Rewrite these lines with "Locate an element" changed to "Find an element", leaving everything else unchanged.

────

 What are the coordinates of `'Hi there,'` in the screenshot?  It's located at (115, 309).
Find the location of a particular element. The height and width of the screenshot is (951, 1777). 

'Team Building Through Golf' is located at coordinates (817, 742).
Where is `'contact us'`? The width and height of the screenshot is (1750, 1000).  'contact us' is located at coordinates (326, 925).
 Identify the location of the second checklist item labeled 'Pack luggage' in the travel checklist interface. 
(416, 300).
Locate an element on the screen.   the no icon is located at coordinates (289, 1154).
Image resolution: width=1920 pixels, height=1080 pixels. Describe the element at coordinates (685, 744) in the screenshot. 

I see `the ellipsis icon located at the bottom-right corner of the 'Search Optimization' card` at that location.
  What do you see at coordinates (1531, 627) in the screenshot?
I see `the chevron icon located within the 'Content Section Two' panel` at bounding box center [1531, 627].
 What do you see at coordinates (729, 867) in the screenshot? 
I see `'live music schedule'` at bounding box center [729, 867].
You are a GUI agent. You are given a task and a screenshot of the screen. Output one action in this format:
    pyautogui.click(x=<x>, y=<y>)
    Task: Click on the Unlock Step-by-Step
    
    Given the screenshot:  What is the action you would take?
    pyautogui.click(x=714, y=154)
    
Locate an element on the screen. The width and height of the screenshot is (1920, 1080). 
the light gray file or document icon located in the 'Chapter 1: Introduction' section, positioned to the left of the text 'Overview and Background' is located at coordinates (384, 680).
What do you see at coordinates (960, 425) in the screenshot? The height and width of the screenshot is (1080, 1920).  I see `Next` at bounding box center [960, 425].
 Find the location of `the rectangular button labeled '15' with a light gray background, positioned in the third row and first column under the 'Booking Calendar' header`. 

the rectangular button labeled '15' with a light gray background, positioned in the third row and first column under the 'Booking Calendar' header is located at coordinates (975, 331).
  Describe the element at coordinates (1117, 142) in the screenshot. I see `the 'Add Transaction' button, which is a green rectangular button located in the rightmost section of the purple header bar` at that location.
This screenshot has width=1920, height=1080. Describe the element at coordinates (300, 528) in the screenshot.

────

▶ Full answer:
 What are the coordinates of `'Hi there,'` in the screenshot?  It's located at (115, 309).
Find the location of a particular element. The height and width of the screenshot is (951, 1777). 

'Team Building Through Golf' is located at coordinates (817, 742).
Where is `'contact us'`? The width and height of the screenshot is (1750, 1000).  'contact us' is located at coordinates (326, 925).
 Identify the location of the second checklist item labeled 'Pack luggage' in the travel checklist interface. 
(416, 300).
Find an element on the screen.   the no icon is located at coordinates (289, 1154).
Image resolution: width=1920 pixels, height=1080 pixels. Describe the element at coordinates (685, 744) in the screenshot. 

I see `the ellipsis icon located at the bottom-right corner of the 'Search Optimization' card` at that location.
  What do you see at coordinates (1531, 627) in the screenshot?
I see `the chevron icon located within the 'Content Section Two' panel` at bounding box center [1531, 627].
 What do you see at coordinates (729, 867) in the screenshot? 
I see `'live music schedule'` at bounding box center [729, 867].
You are a GUI agent. You are given a task and a screenshot of the screen. Output one action in this format:
    pyautogui.click(x=<x>, y=<y>)
    Task: Click on the Unlock Step-by-Step
    
    Given the screenshot:  What is the action you would take?
    pyautogui.click(x=714, y=154)
    
Find an element on the screen. The width and height of the screenshot is (1920, 1080). 
the light gray file or document icon located in the 'Chapter 1: Introduction' section, positioned to the left of the text 'Overview and Background' is located at coordinates (384, 680).
What do you see at coordinates (960, 425) in the screenshot? The height and width of the screenshot is (1080, 1920).  I see `Next` at bounding box center [960, 425].
 Find the location of `the rectangular button labeled '15' with a light gray background, positioned in the third row and first column under the 'Booking Calendar' header`. 

the rectangular button labeled '15' with a light gray background, positioned in the third row and first column under the 'Booking Calendar' header is located at coordinates (975, 331).
  Describe the element at coordinates (1117, 142) in the screenshot. I see `the 'Add Transaction' button, which is a green rectangular button located in the rightmost section of the purple header bar` at that location.
This screenshot has width=1920, height=1080. Describe the element at coordinates (300, 528) in the screenshot.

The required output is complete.